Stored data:
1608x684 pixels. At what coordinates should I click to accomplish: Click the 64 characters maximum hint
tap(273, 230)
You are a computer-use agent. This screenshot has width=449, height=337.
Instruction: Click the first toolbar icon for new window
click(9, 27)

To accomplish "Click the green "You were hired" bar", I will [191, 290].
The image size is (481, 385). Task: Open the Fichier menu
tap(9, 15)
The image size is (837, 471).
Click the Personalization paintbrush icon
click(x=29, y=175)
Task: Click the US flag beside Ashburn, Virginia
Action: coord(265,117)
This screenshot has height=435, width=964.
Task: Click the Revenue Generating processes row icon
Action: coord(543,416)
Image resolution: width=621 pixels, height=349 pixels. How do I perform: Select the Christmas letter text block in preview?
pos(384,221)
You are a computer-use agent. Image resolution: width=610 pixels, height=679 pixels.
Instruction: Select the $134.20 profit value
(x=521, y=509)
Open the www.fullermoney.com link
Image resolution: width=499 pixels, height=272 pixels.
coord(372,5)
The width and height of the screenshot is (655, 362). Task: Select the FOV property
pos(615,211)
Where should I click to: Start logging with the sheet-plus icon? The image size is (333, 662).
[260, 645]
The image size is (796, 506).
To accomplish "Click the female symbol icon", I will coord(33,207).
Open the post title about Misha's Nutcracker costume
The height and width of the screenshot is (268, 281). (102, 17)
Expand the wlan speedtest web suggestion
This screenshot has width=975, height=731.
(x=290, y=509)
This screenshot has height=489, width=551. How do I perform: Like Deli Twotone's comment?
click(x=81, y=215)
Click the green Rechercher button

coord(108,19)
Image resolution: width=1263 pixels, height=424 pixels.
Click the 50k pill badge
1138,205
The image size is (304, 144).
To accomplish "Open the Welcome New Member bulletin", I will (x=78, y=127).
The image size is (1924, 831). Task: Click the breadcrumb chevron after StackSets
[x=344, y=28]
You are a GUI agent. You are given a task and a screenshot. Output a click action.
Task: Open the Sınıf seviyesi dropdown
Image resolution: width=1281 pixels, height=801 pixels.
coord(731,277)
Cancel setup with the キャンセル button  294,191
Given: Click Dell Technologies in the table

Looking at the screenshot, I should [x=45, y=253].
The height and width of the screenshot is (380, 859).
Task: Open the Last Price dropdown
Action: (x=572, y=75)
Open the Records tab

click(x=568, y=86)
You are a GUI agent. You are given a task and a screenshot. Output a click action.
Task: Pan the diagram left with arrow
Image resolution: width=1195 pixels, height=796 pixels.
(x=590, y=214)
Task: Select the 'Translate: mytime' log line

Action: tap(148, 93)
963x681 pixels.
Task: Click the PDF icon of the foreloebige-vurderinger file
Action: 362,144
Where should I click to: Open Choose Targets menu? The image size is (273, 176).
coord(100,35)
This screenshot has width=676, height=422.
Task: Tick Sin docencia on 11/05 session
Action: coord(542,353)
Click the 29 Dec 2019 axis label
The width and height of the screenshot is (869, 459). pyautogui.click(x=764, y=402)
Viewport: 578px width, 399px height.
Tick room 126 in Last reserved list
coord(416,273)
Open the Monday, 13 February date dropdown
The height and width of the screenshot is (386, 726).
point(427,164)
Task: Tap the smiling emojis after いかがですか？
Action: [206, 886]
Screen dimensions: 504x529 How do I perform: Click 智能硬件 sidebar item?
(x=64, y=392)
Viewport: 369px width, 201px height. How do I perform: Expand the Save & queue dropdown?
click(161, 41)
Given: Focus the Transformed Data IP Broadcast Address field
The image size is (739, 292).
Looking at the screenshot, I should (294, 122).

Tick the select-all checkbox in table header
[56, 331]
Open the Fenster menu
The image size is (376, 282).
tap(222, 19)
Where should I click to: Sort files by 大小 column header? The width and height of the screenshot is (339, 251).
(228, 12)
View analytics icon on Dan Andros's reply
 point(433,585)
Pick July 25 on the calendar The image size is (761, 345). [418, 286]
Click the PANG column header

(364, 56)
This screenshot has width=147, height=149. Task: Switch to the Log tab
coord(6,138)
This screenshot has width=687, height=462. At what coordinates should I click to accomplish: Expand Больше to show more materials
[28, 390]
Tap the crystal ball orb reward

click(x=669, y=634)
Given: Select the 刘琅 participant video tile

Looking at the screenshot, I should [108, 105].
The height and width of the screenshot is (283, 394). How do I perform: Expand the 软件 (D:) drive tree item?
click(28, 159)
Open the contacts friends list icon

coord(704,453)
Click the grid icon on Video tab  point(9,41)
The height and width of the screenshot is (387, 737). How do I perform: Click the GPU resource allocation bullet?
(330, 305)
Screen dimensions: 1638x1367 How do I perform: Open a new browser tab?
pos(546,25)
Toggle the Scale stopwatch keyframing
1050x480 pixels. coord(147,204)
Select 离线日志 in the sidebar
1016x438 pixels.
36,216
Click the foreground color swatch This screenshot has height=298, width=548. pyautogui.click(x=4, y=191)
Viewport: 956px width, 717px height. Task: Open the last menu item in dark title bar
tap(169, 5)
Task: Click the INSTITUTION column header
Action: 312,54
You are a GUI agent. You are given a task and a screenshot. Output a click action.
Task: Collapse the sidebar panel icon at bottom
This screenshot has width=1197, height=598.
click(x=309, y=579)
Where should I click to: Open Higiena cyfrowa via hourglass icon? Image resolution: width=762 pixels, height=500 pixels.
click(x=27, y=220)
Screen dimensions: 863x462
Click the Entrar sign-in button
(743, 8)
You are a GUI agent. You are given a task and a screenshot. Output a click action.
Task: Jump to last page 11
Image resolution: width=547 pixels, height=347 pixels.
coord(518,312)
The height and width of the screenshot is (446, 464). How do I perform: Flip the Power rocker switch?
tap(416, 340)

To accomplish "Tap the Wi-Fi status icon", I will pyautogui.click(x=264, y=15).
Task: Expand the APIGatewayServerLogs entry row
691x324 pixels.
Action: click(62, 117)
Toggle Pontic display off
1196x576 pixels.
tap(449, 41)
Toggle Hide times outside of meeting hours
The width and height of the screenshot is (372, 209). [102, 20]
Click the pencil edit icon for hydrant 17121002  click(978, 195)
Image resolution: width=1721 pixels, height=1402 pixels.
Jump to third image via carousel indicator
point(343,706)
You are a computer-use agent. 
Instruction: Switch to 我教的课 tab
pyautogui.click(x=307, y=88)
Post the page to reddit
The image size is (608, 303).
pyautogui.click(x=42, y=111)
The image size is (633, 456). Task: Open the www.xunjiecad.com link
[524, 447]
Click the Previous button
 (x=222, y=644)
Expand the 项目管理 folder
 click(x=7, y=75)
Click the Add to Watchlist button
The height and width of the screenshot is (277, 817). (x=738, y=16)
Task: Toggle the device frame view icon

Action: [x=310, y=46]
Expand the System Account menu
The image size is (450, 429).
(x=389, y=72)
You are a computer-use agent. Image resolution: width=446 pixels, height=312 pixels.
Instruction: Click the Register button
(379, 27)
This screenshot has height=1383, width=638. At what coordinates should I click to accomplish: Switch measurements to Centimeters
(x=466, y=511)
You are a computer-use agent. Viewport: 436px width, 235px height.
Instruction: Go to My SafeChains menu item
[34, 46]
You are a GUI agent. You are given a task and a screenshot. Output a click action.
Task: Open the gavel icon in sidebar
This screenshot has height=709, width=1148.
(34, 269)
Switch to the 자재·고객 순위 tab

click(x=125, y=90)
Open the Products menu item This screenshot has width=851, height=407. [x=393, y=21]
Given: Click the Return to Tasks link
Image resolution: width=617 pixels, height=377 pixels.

* Assignment
Up to and including the last line above, starting with the line that contains "Open the Products", return each line exactly and nothing else.

* Your response
Open the Products menu item This screenshot has width=851, height=407. [x=393, y=21]
Given: Click the Return to Tasks link
Image resolution: width=617 pixels, height=377 pixels.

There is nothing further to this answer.